The Washington PostDemocracy Dies in Darkness

Opinion What Trump should ask a brutal dictator as he welcomes him to the White House

Former deputy editorial page fditor
April 2, 2017 at 7:58 p.m. EDT
Aya Hijazi sits inside a holding cell as she faces trial at a courthouse in Cairo on March 23. (Mohamed Abd El Ghany/Reuters)

Human rights advocates in both Cairo and Washington are bracing themselves for an ugly scene Monday: the love-in at the White House between President Trump and Abdel Fatah al-Sissi, the most repressive dictator in Egypt's modern history.

The Obama administration did not allow Sissi to set foot in Washington after he staged a bloody coup against a democratically elected government in 2013. His regime is holding, according to Egyptian and U.S. monitors, between 40,000 and 60,000 political prisoners, including thousands of secular liberal democrats. His security forces were responsible for 1,400 extrajudicial killings in 2016 alone, and 912 disappearances between August 2015 and August 2016, according to Moataz El Fegiery of Front Line Defenders. Eighty-five civil society activists have been banned from leaving the country and dozens of journalists are being held without trial, according to Bahey el-din Hassan of the Cairo Institute for Human Rights Studies.
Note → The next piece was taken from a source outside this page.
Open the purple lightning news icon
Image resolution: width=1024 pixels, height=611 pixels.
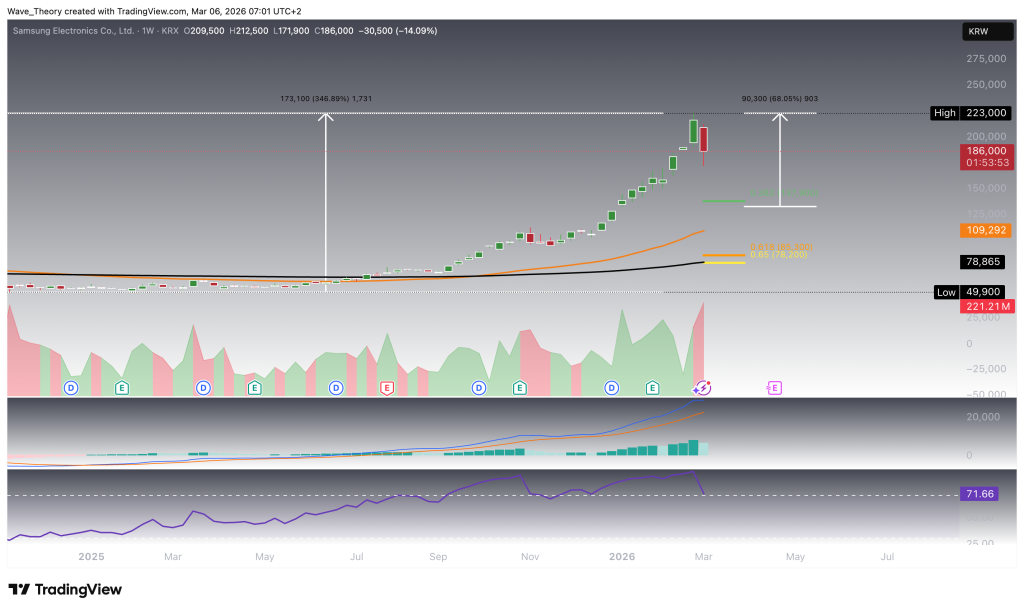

None of it matters to Trump, who has called Sissi "a fantastic guy" because of his supposed support for the war against the Islamic State — never mind that Egypt has been losing the battle against the jihadists in its own Sinai Peninsula.

That leaves the human rights defenders clinging to one slender hope: that Trump will, at least, apply his "America First" principles to the case of Aya Hijazi, a 30-year-old U.S. citizen who has been imprisoned in Cairo for more than 1,000 days on crudely trumped-up charges. Her real crime, in the view of Sissi and his security forces, is that she is an American who tried to set up a nongovernmental organization in Cairo. The regime believes that U.S. NGOs are part of a secret plot to destroy Egypt — yes, really — and so has singled them out for repression even while pocketing $1.3 billion in annual U.S. military aid.

That's where Trump's instincts ought to kick in. "If your priority is the defense of American security interests abroad above all, it is highly important that you bring this case up," says Sarah Margon, the Washington director of Human Rights Watch. "At a minimum an unjustly detained American ought to be on the agenda."

Hijazi's case is striking because there is no ambiguity in it. A former resident of Falls Church and graduate of George Mason University, she married an Egyptian national and joined with him in founding a nonprofit for the not-so-subversive cause of helping Cairo's street children. On May 1, 2014, security forces burst into the tiny organization's headquarters without a warrant and arrested everyone they found, including the children who were there. Later Hijazi, her husband and several others were charged with sexually abusing the children and enlisting them in anti-government protests.

No evidence was ever produced to back up these sensational charges, which were splashed in the state-controlled press as more evidence of American plotting against Egypt. Instead, Hijazi's trial was postponed seven times over two years while she languished in a Cairo prison, in violation of Egypt's own law on pretrial detention. "It was a case that helped a lot of people make their political points," says Hijazi's brother, Basel. "She was young, she was American, she was establishing a new NGO, therefore she was an enemy. Then they forgot about it and she was left to rot in prison."

When a trial was finally held last year, the police who conducted the raid claimed they could not remember why they carried it out. The children who were allegedly abused recanted their accounts, and one testified that he had been tortured into a false claim. Yet the judge refused to dismiss the case, or even grant bail. At the last hearing, on March 23, a host of Egyptian media appeared, apparently anticipating that Hijazi would be acquitted on the eve of Sissi's Washington visit. Instead, the judge abruptly postponed a verdict until April 16.

Might Sissi be carrying Hijazi's fate in his pocket as a chip to offer Trump, perhaps while pleading for a renewal of that $1.3 billion in aid? Basel Hijazi can only hope so. "It's an easy win for all the governments involved," he says. That certainly would have been true had Hillary Clinton been elected president; she raised the Hijazi case with Sissi when she met with him during the fall campaign.

Sissi, however, can’t do the right thing if Trump doesn’t bother to ask for it — and the new president has so far offered no hint of interest in the Hijazi case, or in Sissi’s relentless and vicious campaign against U.S. influence in Egypt more generally. Which is strange: You’d think a country that swallows billions in U.S. aid while blatantly persecuting Americans would raise the ire of a president who supposedly puts America first.